De acuerdo con la información del Ministerio de Agricultura, Pesca y Alimentación, en el periodo 2000-2018, la población que vivía en zonas rurales disminuyó un 10% en nuestro país, mientras que la población total se incrementó el 15%; todo un indicador del importante abandono de nuestros pueblos. Extremadura perdió un 11% de población rural.
Sobre este acuciante problema económico y social, se han producido dos importantes hitos en los últimos meses. En primer lugar su politización. El segundo y más cercano la crisis del coronavirus, que ha dado visibilidad al sector agrario y ha puesto en valor la vida en el campo.
Recordarán los lectores que en las pasadas elecciones generales, buena parte de los partidos incorporaron de forma proactiva a sus programas y a su discurso el concepto de la España vaciada, poniendo de relevancia la necesidad de actuar al respecto. Una de las primeras medidas que se adoptaron, si no la primera, fue crear el Dirección General de Políticas contra la Despoblación, incorporada al también nuevo Ministerio de Transición Ecológica y Reto Demográfico. Por el momento poco o nada se ha podido saber sobre iniciativas que emanen de dicha unidad administrativa; si bien es cierto que la crisis del coronavirus no lo ha facilitado. Lo que sucede, es que así de primeras, la transición ecológica y el reto demográfico no parecen cuestiones demasiado conectadas, ya que la recuperación de población en áreas rurales tiene muy poca carga ideológica y mucha económica. De hecho, ha quedado demostrado en las últimas décadas que los programas de recuperación poblacional fundamentados en promover los estereotipos del medio rural, pero con escasa planificación pública y sostenibilidad económica, han fracasado, consiguiendo en el mejor de los casos, éxitos pasajeros.

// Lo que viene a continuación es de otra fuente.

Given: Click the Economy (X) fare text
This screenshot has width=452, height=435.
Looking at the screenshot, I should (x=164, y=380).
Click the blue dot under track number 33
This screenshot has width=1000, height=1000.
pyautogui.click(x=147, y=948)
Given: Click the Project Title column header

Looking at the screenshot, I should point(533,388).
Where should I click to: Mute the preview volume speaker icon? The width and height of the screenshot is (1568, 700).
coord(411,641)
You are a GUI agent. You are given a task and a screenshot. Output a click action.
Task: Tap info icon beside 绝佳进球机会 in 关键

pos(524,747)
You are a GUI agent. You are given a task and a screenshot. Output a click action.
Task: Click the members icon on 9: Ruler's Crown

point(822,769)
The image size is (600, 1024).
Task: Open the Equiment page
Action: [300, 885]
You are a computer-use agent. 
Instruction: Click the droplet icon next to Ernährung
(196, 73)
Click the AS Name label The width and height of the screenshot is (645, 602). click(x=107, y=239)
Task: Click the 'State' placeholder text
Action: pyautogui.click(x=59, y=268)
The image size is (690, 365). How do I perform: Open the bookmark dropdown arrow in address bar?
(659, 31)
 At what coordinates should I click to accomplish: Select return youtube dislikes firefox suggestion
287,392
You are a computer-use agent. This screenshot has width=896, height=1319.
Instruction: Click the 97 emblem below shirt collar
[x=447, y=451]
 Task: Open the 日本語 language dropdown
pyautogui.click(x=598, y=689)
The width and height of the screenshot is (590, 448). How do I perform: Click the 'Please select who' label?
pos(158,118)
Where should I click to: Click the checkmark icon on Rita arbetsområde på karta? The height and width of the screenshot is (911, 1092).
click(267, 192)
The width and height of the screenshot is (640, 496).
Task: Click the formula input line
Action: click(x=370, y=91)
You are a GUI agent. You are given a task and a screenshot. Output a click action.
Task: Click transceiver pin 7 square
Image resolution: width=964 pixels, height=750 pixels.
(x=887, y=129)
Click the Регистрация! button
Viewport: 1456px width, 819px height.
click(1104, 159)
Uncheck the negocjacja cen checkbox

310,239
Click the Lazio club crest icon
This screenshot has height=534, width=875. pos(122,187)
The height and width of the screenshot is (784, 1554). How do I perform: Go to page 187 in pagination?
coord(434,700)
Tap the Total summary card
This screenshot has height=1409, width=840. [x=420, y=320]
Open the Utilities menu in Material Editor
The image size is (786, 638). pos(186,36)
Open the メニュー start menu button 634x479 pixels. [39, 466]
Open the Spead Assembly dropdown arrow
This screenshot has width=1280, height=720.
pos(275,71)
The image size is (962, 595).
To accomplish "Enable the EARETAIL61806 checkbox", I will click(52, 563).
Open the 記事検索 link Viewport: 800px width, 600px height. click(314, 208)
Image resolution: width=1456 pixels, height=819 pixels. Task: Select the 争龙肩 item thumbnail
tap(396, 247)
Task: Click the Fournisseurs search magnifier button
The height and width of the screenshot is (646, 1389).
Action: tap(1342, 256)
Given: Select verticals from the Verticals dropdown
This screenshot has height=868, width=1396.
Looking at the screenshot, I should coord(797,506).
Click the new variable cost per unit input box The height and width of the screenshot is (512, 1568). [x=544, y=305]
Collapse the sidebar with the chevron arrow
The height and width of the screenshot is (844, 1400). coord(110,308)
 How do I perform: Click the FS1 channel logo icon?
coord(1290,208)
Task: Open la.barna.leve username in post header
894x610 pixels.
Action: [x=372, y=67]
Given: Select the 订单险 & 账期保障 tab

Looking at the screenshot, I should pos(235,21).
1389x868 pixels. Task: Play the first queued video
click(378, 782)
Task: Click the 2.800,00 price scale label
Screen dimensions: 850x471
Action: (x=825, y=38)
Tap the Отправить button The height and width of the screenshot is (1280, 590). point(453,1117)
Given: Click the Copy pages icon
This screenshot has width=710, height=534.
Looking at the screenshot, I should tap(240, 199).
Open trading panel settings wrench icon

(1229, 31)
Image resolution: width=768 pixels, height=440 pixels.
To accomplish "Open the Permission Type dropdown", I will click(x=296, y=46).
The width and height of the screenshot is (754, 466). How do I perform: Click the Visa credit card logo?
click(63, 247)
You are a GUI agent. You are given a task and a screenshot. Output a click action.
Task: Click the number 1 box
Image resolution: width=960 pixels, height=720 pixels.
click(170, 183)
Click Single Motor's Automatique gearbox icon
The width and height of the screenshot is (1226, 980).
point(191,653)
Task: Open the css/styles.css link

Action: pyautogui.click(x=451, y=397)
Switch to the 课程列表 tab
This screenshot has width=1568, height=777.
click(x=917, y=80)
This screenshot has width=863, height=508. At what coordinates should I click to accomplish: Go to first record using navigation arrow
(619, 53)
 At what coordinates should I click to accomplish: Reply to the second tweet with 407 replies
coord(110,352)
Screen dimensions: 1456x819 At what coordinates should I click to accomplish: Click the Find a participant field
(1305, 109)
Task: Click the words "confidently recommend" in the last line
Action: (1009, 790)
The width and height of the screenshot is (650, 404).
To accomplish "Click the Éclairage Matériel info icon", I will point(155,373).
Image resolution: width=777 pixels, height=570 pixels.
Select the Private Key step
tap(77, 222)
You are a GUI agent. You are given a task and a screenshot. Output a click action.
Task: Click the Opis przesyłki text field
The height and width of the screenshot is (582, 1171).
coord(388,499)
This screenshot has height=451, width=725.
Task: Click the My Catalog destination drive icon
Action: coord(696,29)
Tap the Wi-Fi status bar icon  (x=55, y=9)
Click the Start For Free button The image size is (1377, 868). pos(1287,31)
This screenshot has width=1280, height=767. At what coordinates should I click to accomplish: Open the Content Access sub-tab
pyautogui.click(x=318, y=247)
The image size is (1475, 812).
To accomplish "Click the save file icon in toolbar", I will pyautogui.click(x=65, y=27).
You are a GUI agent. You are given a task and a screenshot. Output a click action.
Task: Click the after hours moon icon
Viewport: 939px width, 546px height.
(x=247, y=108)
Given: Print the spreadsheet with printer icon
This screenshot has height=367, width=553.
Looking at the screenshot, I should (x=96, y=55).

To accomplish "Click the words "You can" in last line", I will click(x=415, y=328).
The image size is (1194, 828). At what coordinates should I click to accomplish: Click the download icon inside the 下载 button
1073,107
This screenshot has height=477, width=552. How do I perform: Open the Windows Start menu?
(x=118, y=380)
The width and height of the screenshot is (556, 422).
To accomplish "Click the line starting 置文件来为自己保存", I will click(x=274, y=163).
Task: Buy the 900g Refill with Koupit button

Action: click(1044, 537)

Parece lógico pensar que lo primero es que las personas que viven en los pueblos no se vayan, y luego que vengan nuevo habitantes. Está claro que aquellos que han vivido buena parte de su vida en un pueblo son los que mejor conocen lo que ello supone y los que mejor se pueden a adaptar. En segundo lugar los que tienen ahí sus raíces y de una forma u otra han estado vinculados a esos territorios. En tercer lugar estaría el grupo de los que se podrían llamar neorrurales, personas sin raíces en estas zonas pero que ven la posibilidad de cambiar de modo de vida. Lo que sucede es que en la práctica no hay primero, segundo ni tercero, ya que para todos ellos, el factor común es la necesidad de disponer de empleo y de servicios. Si no, se irá el habitante actual, no vendrá el enraizado y quizás venga, pero se llevará una gran decepción, el neorrural.
Por ello es necesario el desarrollo de un tejido productivo eficiente, en el que el sector primario siga conformando el esqueleto del desarrollo. En consecuencia, es imprescindible que los grandes programas públicos europeos, nacionales y regionales apuesten por la creación de una red eficiente de infraestructuras públicas, tanto administrativas como de servicios, y promuevan el desarrollo de una agricultura y ganadería de alto nivel tecnológico, que le permita competir de forma sostenible en un mercado libre y, a la vez, tener un bajo impacto en el medioambiente.
Lo malo es que en la actualidad se tiende a promover un desarrollo agrario basado en modelos menos eficientes, que pueden servir para unos pocos, pero no para captar población activa emprendedora, que perciba el agro como un sector en el que desarrollarse profesionalmente. Un ejemplo es la iniciativa europea farm2fork o del campo a la mesa, cuyos objetivos reduccionistas puede limitar todavía más el atractivo para la nuevas generaciones de este gran sector.